→ 任务说明
用两句话概括下面的引用文本。

3）BlockStoreShuffleReader.read() new 了 ShuffleBlockFetcherIterator 对象，而new 对象中得到了格式为 [(BlockManagerId, Seq[(BlockId, Long)])] 的 Map Output的meta data 用来初始化ShuffleBlockFetcherIterator 的私有变量，然后对象初始化会调用私有函数innitialize().

 private[this] def initialize(): Unit = {
    // Add a task completion callback (called in both success case and failure case) to cleanup.
    context.addTaskCompletionListener[Unit](_ => cleanup())

    // Split local and remote blocks.
    val remoteRequests = splitLocalRemoteBlocks()
    // Add the remote requests into our queue in a random order
    fetchRequests ++= Utils.randomize(remoteRequests)
    assert ((0 == reqsInFlight) == (0 == bytesInFlight),
      "expected reqsInFlight = 0 but found reqsInFlight = " + reqsInFlight +
      ", expected bytesInFlight = 0 but found bytesInFlight = " + bytesInFlight)

    // Send out initial requests for blocks, up to our maxBytesInFlight
    fetchUpToMaxBytes()

→ 给定数据
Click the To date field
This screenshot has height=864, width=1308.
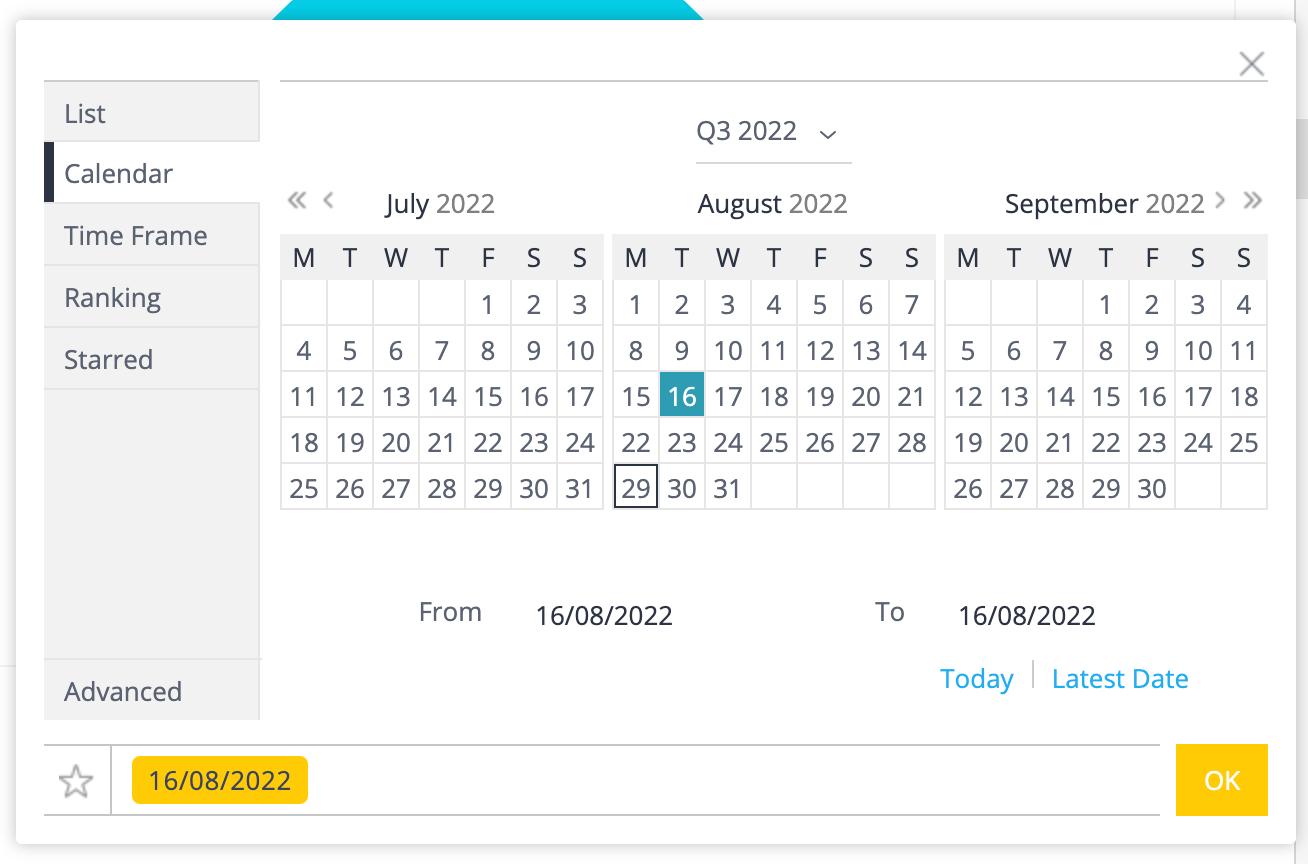(x=1027, y=615)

→ 练习输出
BlockStoreShuffleReader.read() 会创建 ShuffleBlockFetcherIterator 对象，用格式为 [(BlockManagerId, Seq[(BlockId, Long)])] 的 Map Output 元数据初始化其私有变量，随后调用私有函数 initialize()。initialize() 先注册一个在任务成功或失败时都会执行清理的完成回调，再拆分本地块与远程块，把远程请求按随机顺序加入队列，最后发出初始块请求，请求量以 maxBytesInFlight 为上限。